Oberstar Misleads on Light Rail, Highway Costs

Rep. James Oberstar (D-MN) is perhaps the most influential player in the debate on reshaping the federal program for highways and transit. He’s a strong advocate for spending more highway user taxes on mass transit systems, yet he continues to propagate misinformation about the relative cost and performance of freeways and rail transit.

The other day, in an interview with Blueprint America, Rep. Oberstar said the following:

“In an urban setting, a mile of freeway may cost in the range of $46 to $50 million. The same mile of urban light rail will cost $26 million and move twice as many people—or three times as many people.”

What is this man smoking?

His figures on freeway costs, at least for the largest urban areas, are in the right ballpark. At today’s construction costs, a four-lane freeway can cost $40 to $60 million to build. But his light rail figure is completely wrong. In a news release in early 2005, the Federal Transit Administration provided figures on nine light rail projects for which it had approved “full funding grant agreements.” The cost per mile ranged from a low of $44.5 million (Charlotte) to a high of $254 million (Pittsburgh). The average of these—and these are costs as of five years ago—was $124 million per mile. That’s five times what Oberstar claimed. And the highly touted Central Link light rail that opened just the other day in Seattle weighs in at $171 million per mile, four to five times more than a mile of freeway.

But what about people-moving capacity?

Freeways typically move about 2,200 vehicles/lane/hour during peak periods. So a four-lane freeway would move about 9,000 people per hour. Assuming six hours of peak conditions per weekday and that’s 54,000 vehicles moved just during rush hours. If the freeway averages only 1,000 vehicles/lane/hour for the remaining 18 hours a day, that’s another 72,000 vehicles, for a daily total of 126,000. And at the typical weekday average of 1.2 people/car, that’s a bit over 150,000 people per day on the freeway.

What about the light rail lines? The FTA’s estimates for light rail ridership by 2020 average just over 25,000 riders per day. In other words, the four-lane freeway that Oberstar compares light rail to will handle six times as many people as the rail line. That’s about as opposite as you can get to his claim that the rail will handle two or three times more people than the freeway.

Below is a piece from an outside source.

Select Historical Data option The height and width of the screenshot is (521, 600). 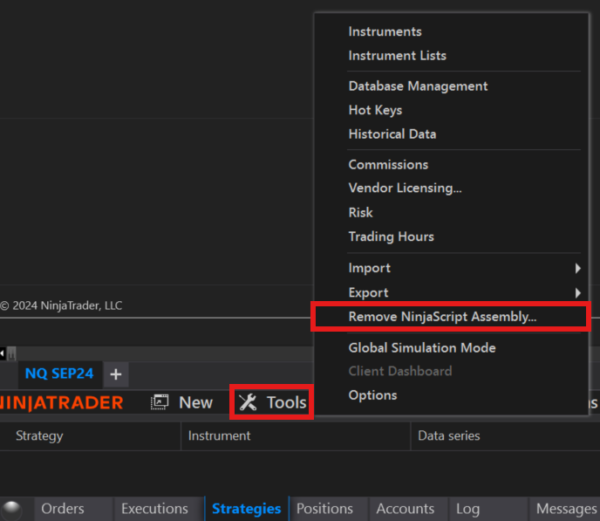tap(392, 134)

Oberstar has been making this kind of comparison in interviews for years; I suspect he really believes it. And there are a lot of people who think it’s just fine for him to believe and propagate this nonsense. But nonsense is no basis for making national transportation policy. Every billion dollars of highway user tax money spent on serving a handful of people via light rail is a billion dollars that could do vastly more good adding high-occupancy toll (HOT) and bus rapid transit (BRT) lanes to our congested freeways.